I have a question about stacking datasets.
I have 40 stata datasets that have exactly the same number of variables,
with the same names (~420k rows, 8 columns).
The datasets are relatively large ~ 15 megs.
If they were text files a linux "cat file1 file2 >> combo" sort of
strategy would work.
I've considered using a merge command, but I don't want any records
merged, only appended. Also, I don't want any variables to be renamed.
Given there unique nature, using a simple
merge(read.dta('file1'),read.dta('file2')) would give me (I think) what
I am looking for but seems incredibly inefficient.
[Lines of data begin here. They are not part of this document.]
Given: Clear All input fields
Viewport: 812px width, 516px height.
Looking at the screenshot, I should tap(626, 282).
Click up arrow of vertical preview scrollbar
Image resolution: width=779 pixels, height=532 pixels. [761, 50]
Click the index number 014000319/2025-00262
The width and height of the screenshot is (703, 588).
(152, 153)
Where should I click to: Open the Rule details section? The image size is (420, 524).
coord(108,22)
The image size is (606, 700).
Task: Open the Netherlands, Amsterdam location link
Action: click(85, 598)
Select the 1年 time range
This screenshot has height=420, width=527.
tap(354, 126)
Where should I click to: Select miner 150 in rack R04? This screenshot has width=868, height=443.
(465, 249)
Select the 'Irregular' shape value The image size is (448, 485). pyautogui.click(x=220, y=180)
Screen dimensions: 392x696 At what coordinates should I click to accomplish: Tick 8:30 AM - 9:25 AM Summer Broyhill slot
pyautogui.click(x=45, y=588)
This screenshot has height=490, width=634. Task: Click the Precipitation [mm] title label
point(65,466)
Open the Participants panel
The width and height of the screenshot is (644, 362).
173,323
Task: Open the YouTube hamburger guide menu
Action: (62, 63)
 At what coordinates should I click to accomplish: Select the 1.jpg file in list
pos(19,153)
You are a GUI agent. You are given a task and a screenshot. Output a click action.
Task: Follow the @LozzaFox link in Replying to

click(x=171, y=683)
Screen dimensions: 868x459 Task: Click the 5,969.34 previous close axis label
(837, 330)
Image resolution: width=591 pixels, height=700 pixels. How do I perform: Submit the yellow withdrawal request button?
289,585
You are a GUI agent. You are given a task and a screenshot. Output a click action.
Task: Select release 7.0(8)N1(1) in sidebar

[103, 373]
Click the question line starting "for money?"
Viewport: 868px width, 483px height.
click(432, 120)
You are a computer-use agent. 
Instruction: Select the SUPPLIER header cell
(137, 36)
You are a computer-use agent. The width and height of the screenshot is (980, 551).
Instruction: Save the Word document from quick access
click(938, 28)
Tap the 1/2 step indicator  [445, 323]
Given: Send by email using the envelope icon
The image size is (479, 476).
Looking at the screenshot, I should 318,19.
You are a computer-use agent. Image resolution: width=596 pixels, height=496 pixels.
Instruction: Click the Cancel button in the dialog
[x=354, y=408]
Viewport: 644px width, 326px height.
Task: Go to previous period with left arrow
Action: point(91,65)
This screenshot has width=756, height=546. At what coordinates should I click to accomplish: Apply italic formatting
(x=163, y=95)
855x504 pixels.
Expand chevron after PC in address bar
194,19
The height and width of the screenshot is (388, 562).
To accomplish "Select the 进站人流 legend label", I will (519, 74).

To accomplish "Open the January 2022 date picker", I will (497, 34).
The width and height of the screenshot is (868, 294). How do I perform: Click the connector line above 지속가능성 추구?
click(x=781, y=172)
There are a number of ways I could approach this all of which involve a
non-R solution.
Does somebody have an R solution in mind?
Thanks in advance,
Debra Taylor
-------------- next part --------------
An HTML attachment was scrubbed...
URL: https://stat.ethz.ch/pipermail/r-help/attachments/20010719/621a5a9d/attachment.html
Append/merge
3 messages · Debra Taylor, Peter Dalgaard, Mark Myatt
"Debra Taylor" <debrat at bestweb.net> writes:
I have a question about stacking datasets.
I have 40 stata datasets that have exactly the same number of variables,
with the same names (~420k rows, 8 columns).
The datasets are relatively large ~ 15 megs.
If they were text files a linux "cat file1 file2 >> combo" sort of
strategy would work.
I've considered using a merge command, but I don't want any records
merged, only appended. Also, I don't want any variables to be renamed.
Given there unique nature, using a simple
merge(read.dta('file1'),read.dta('file2')) would give me (I think) what
I am looking for but seems incredibly inefficient.
There are a number of ways I could approach this all of which involve a
non-R solution.
Does somebody have an R solution in mind?
rbind?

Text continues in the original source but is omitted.